图4. 拟南芥和本氏烟叶片中致病疫霉效应基因Avrblb1和马铃薯抗病基因RB致死活性检测
(A) 拟南芥和本氏烟中双管基因枪介导Avrblb1/Rpp13基因对瞬时表达, GFP为对照, 红色虚线划分轰击后双管基因枪2个枪孔形成的GUS蓝斑, 黑色数字指示GUS蓝斑数量(Bars=5 mm); (B) GUS蓝斑比率(拟南芥和本氏烟各10个叶片, 实验重复2次, 误差线表示±标准差)。处理与对照产生GUS斑数进行对数转换后用威尔科克森符号轶和确定统计差异, ***表示差异极显著(P<0.001); (C) 本氏烟叶片中农杆菌介导Avrblb1/RB瞬时表达, GFP为阴性对照, PAMP分子Inf1为阳性对照, 注射4天后拍照。每个处理重复注射10次(Bar=5 mm)。

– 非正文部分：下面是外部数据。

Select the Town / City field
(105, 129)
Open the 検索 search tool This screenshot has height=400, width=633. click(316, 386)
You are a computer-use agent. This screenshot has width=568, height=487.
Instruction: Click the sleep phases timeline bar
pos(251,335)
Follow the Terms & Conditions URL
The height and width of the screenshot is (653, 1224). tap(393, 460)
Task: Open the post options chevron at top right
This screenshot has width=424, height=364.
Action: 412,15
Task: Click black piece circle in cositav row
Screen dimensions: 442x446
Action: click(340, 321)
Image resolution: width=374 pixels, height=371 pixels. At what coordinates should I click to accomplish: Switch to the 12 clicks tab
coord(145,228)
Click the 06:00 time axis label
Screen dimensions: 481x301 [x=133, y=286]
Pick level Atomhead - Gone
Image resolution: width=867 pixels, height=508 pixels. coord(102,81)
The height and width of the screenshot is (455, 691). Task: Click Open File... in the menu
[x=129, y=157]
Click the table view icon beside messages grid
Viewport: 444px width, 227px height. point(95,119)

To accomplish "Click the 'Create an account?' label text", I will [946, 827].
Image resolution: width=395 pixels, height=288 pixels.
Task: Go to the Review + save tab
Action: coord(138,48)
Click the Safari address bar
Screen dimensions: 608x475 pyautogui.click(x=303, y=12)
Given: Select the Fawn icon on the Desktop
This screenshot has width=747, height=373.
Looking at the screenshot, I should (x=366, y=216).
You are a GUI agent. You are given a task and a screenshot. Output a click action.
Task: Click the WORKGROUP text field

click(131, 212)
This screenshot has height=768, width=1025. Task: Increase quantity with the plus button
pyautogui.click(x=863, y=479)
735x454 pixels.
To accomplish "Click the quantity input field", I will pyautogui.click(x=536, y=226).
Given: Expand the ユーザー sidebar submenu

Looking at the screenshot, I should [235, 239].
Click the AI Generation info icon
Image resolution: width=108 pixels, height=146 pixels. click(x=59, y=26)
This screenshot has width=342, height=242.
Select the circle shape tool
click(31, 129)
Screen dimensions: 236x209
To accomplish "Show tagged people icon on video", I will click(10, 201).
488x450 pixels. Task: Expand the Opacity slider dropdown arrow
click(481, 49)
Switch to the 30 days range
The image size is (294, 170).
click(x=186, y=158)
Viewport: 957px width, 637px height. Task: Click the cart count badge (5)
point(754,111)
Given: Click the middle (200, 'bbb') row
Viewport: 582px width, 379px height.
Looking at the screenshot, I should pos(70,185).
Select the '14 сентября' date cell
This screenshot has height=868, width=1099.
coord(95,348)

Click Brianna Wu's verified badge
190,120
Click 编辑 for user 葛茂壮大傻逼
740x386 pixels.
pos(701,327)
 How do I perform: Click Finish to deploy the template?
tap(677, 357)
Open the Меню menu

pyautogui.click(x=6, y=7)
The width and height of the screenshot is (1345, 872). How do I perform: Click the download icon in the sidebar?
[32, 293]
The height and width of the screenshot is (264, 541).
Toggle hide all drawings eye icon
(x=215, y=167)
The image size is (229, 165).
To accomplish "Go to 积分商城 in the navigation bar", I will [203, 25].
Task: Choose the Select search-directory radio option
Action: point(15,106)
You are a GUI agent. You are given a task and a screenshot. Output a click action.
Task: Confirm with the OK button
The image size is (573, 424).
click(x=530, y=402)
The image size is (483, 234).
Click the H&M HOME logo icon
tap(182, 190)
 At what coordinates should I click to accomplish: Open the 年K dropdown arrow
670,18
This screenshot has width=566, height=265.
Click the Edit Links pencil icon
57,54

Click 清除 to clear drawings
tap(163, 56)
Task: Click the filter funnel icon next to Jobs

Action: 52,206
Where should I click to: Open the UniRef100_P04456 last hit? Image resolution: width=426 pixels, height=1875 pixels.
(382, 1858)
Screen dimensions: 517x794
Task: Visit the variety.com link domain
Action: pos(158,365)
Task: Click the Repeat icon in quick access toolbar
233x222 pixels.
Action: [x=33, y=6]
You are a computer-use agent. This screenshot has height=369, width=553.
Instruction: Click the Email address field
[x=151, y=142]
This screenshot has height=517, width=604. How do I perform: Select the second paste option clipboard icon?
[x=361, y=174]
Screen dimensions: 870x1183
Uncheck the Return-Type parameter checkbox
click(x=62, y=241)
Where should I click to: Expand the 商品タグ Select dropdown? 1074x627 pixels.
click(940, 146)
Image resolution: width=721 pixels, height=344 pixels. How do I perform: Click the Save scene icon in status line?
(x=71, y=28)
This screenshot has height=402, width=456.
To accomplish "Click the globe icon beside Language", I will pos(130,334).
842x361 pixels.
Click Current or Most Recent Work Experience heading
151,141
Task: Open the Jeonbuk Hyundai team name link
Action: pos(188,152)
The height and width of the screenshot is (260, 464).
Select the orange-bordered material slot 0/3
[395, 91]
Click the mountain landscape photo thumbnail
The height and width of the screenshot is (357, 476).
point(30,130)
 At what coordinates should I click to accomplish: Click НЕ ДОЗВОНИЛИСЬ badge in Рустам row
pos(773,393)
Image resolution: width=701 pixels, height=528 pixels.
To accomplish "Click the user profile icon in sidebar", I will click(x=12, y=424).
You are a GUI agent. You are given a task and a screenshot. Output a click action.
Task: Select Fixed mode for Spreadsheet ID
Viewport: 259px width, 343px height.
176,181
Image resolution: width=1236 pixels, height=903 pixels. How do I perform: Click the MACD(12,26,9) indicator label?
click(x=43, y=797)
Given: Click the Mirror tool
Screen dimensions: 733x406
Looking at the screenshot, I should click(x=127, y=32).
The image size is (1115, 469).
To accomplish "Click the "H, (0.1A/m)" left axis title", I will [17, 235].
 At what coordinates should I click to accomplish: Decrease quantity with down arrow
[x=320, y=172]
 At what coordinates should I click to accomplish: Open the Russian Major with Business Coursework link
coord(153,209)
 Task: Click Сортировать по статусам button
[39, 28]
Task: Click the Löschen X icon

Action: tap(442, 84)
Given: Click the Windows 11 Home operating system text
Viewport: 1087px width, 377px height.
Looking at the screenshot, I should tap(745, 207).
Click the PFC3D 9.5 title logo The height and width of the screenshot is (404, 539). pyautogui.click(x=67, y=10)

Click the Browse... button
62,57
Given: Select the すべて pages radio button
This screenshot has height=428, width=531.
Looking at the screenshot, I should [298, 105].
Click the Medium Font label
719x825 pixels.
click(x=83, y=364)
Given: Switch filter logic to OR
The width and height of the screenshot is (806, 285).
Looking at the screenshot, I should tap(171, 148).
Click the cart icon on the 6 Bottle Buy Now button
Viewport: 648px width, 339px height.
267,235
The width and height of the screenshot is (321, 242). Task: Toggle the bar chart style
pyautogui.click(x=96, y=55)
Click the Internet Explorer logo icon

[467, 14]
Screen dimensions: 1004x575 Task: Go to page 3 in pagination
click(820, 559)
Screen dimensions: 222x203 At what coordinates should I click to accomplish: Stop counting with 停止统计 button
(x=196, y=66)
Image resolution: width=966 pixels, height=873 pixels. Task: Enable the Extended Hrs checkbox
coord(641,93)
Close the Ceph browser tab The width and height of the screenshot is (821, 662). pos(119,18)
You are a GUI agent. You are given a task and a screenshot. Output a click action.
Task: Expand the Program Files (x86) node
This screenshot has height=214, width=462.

Figure 4. Cell death induction triggered by Avrblb1 of Phytophthora infestans and RB of Solanum tuberosum in Arabidopsis thaliana and Nicotiana benthamiana leaves
(A) Co-bombardment mediated transient expression of Avrblb1/Rpp13 gene pair in A. thaliana and N. benthamiana leaves, the red dotted line separates two positions produced by co-bombardment, numbers of GUS spots are indicated in black numbers (Bars=5 mm); (B) Ratio of GUS positive spots (ten leaves from each plant were tested, and the test was repeated twice, error bar represents ± SD). P values for treatments and the control were calculated from the log ratios using the Wilcoxon rank sum test, *** indicates extremely significant differences (P<0.001); (C) Agrobacterium-mediated transient expression of Avrblb1/RB in N. benthamiana leaves, GFP and Inf1 were used as negative and positive control, respectively. Pictures were taken 4 days post infiltration, each treatment contains 10 replicates (Bar=5 mm).